L’alternance intégrée dans une entreprise permet également de mieux adapter les enseignements aux besoins de l’employeur, qu’il s’agisse d’acquis techniques ou au contraire de soft skills. “Nos cours théoriques sont en cohérence avec le reste du cursus”, développe Ketty de Falco. Terminé aussi la règle de la répartition entre semaines en entreprise et semaines de cours à l’école. En internalisant la formation, une société garde ses apprentis en permanence. “Un alternant qui arrive d’une école extérieure n’aura pas forcément le goût pour la data, il faudra plus le former”, poursuit la dirigeante de Kantar, dont la formule de CFA d’entreprise est légèrement différente de ce qui a été rendu possible par la réforme entrée en vigueure en 2019, puisque la formation a été mise en place en partenariat avec Human Experience, membre du groupe d’enseignements supérieurs IGS qui place au coeur des enseignements pédagogie et soft-skills. Les élèves y valident un double diplôme reconnu par l’État mais calibré pour le monde de l’entreprise. “C’était fondamental que notre cursus soit reconnu par l’État”, complète Stéphane Panot.
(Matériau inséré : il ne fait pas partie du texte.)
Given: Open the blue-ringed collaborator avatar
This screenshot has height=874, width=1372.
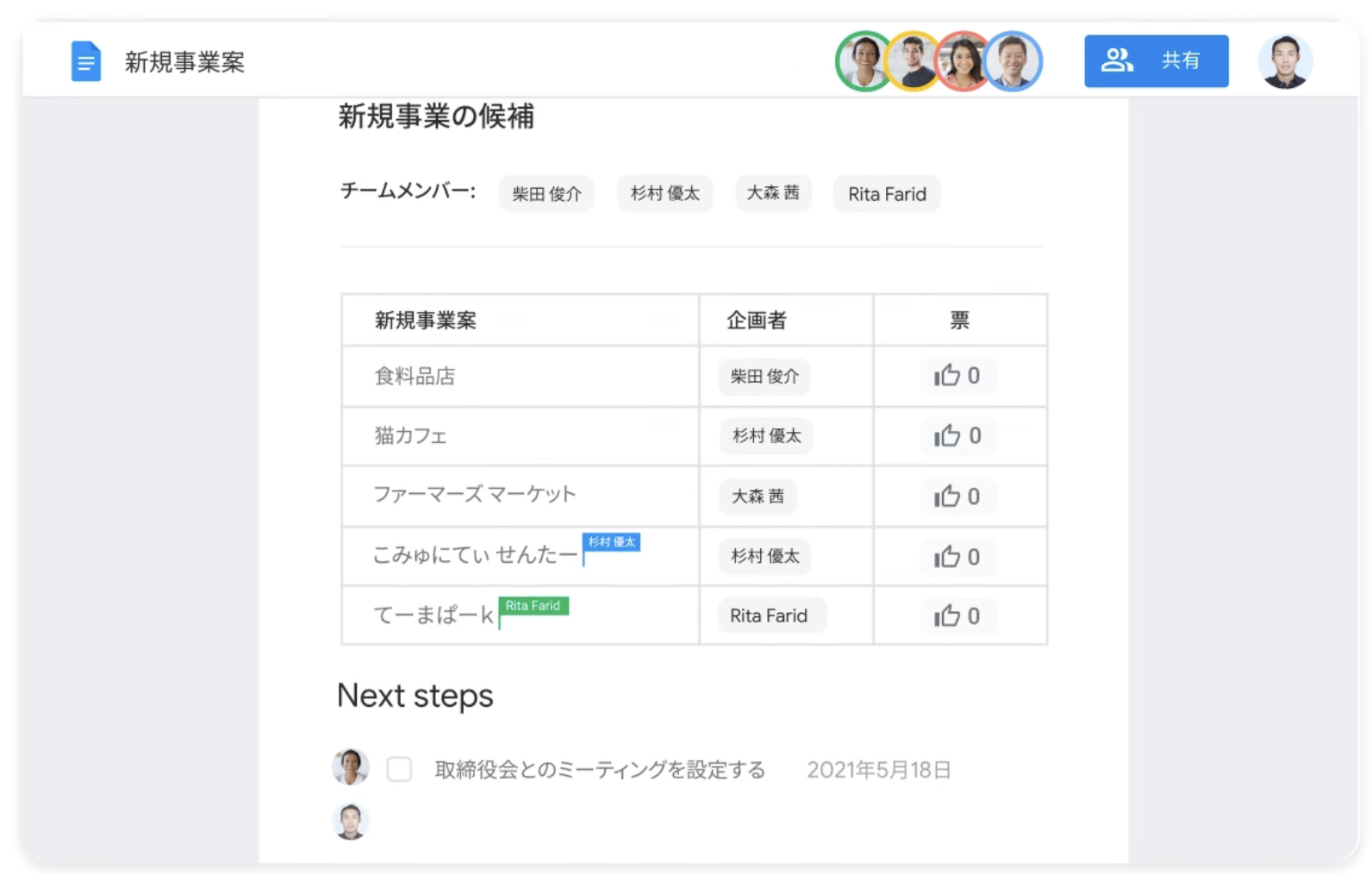Looking at the screenshot, I should click(x=1013, y=61).
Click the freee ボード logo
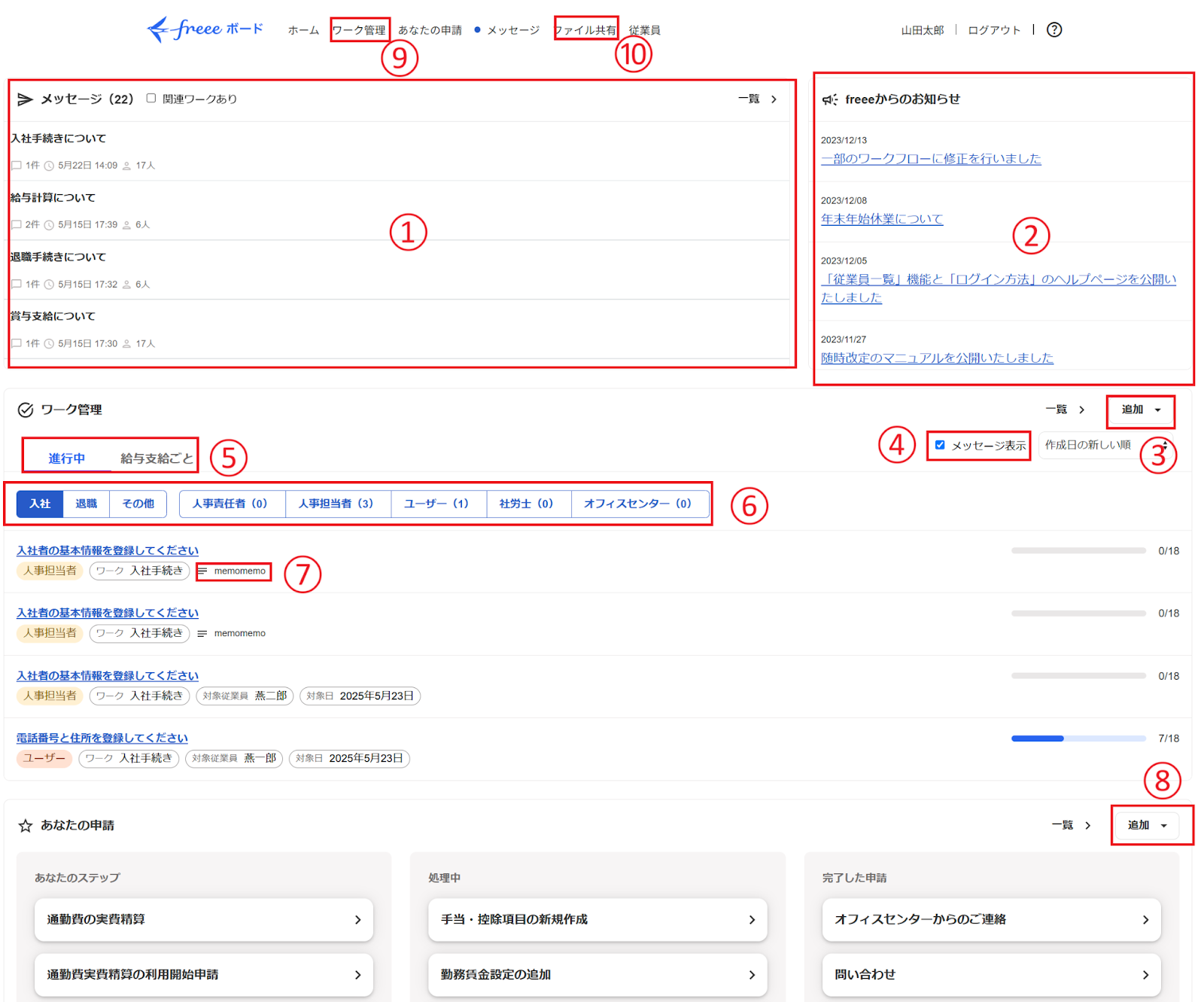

Être en capacité de façonner ses futurs employés participe aussi à une réflexion plus profonde des entreprises. “Il faut être un peu moins obsédé par le diplôme. La formation doit permettre de faire le pont entre ce que vous étiez et là où vous voulez être”, estime le président d’Adecco, Alexandre Viros. De fait, ces cursus en alternance intégrés permettent d’ouvrir le monde du travail à des profils plus hétérogènes. Chez Kantar, par exemple, les élèves viennent autant du monde de l’informatique que des bancs de l’université. “C’est dans notre volonté d’aller vers plus d’inclusion et de diversité, confirme Ketty de Falco. Notre rôle, c’est d’apporter de la cohérence à des profils hétérogènes, qui auront des skills très différents, plutôt que de recruter des clones tous venus d’écoles de commerce.”